__The task__
Locate each line below that includes "использование" and reproduce it.

-------- Data for processing --------

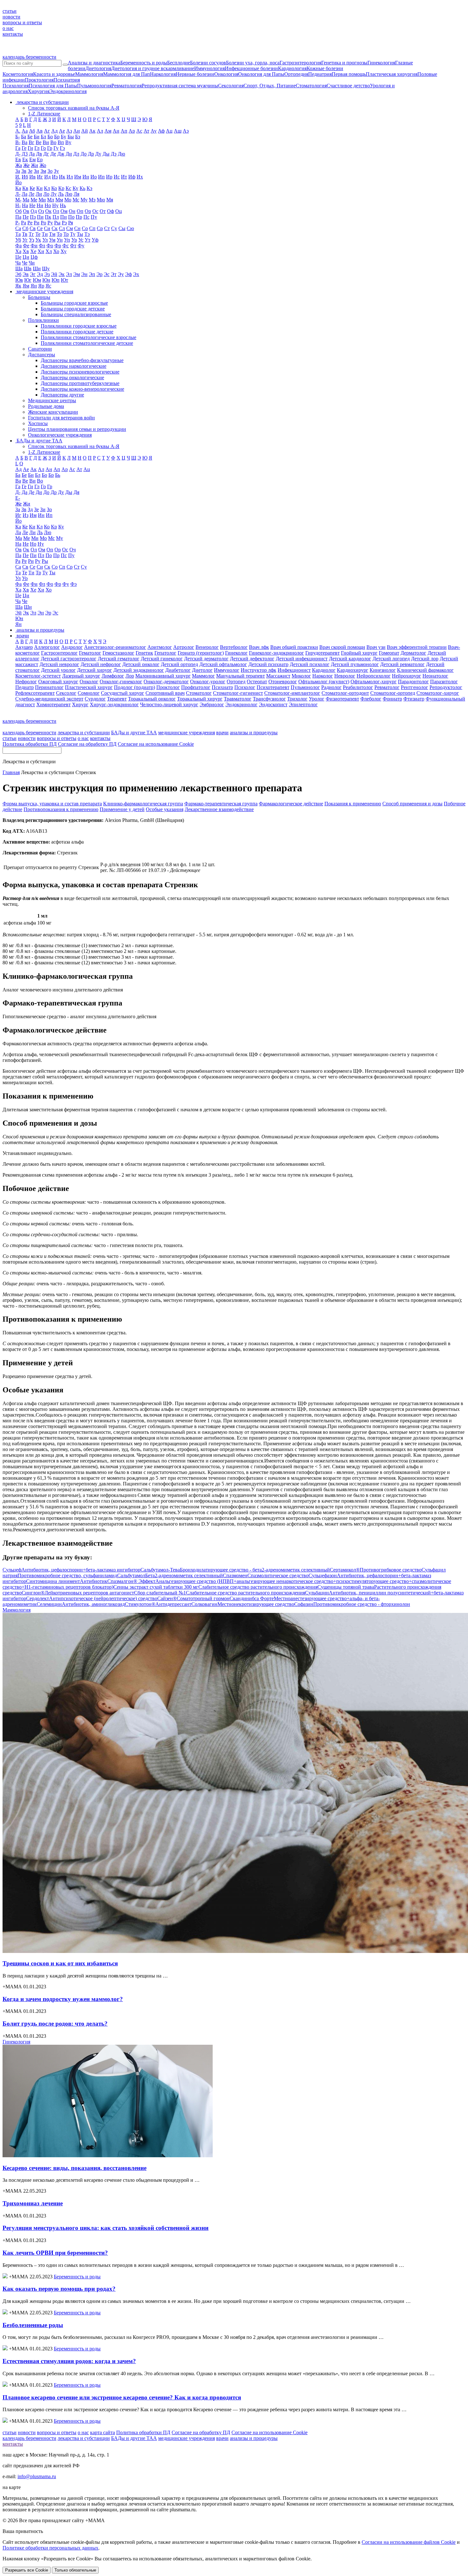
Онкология (226, 74)
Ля (76, 194)
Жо (42, 165)
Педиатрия (320, 74)
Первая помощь (349, 74)
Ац (169, 131)
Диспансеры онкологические (72, 377)
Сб (25, 228)
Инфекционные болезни (251, 68)
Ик (62, 176)
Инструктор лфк (258, 670)
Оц (118, 211)
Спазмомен (265, 1575)
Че (24, 262)
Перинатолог (49, 687)
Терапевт (117, 698)
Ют (64, 280)
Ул (45, 240)
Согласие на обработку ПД (87, 744)
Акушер (24, 647)
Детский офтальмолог (223, 664)
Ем (32, 159)
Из (55, 176)
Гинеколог (236, 653)
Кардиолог (324, 670)
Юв (19, 280)
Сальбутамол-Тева (235, 1569)
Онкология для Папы (261, 74)
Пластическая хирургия (391, 74)
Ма (26, 199)
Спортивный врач (165, 693)
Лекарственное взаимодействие (219, 809)
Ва (24, 142)
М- (18, 199)
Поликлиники (43, 320)
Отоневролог (282, 681)
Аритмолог (159, 647)
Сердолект (91, 1598)
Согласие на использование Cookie (156, 744)
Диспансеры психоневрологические (80, 371)
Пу (94, 217)
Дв (39, 153)
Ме (34, 199)
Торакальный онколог (152, 698)
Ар (132, 131)
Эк (62, 274)
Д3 (25, 153)
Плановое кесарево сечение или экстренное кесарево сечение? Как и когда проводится (122, 2397)
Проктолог (168, 687)
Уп (67, 240)
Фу (81, 245)
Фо (49, 245)
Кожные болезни (325, 68)
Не (32, 205)
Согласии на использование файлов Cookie (409, 2542)
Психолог (244, 687)
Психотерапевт (273, 687)
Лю (68, 194)
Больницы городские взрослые (74, 303)
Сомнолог (89, 693)
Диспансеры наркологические (73, 366)
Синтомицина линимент (66, 1581)
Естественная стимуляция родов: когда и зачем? (69, 2361)
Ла (24, 194)
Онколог (89, 681)
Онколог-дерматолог (166, 681)
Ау (154, 131)
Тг (31, 234)
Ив (32, 176)
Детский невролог (59, 664)
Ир (109, 176)
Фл (42, 245)
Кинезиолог (383, 670)
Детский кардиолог (350, 658)
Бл (43, 136)
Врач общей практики (294, 647)
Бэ (77, 136)
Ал (100, 131)
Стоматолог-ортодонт (345, 693)
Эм (76, 274)
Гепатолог (165, 653)
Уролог (316, 698)
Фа (18, 245)
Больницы (39, 297)
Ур (74, 240)
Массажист (278, 675)
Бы (70, 136)
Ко (54, 188)
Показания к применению (352, 803)
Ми (42, 199)
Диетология (98, 68)
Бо (50, 136)
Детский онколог (141, 664)
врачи (222, 732)
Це (18, 257)
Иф (131, 176)
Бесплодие (178, 62)
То (59, 234)
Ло (46, 194)
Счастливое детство (348, 85)
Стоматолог (199, 693)
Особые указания (164, 809)
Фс (65, 245)
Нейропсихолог (374, 675)
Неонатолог (435, 675)
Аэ (186, 131)
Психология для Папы (53, 85)
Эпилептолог (303, 704)
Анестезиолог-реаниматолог (115, 647)
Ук (38, 240)
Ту (72, 234)
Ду (98, 153)
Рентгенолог (414, 687)
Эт (114, 274)
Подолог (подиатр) (134, 687)
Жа (18, 165)
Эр (99, 274)
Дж (60, 153)
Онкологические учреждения (60, 435)
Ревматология (126, 85)
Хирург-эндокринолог (114, 704)
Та (18, 234)
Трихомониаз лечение (33, 2203)
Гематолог (90, 653)
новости (11, 16)
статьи (10, 11)
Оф (110, 211)
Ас (139, 131)
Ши (37, 268)
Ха (18, 251)
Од (34, 211)
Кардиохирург (352, 670)
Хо (56, 251)
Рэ (64, 222)
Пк (48, 217)
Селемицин (81, 1604)
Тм (52, 234)
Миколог (301, 675)
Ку (75, 188)
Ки (39, 188)
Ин (85, 176)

--------

__Reply to the exercise__
Согласие на использование Cookie (156, 744)
Согласии на использование файлов Cookie (409, 2542)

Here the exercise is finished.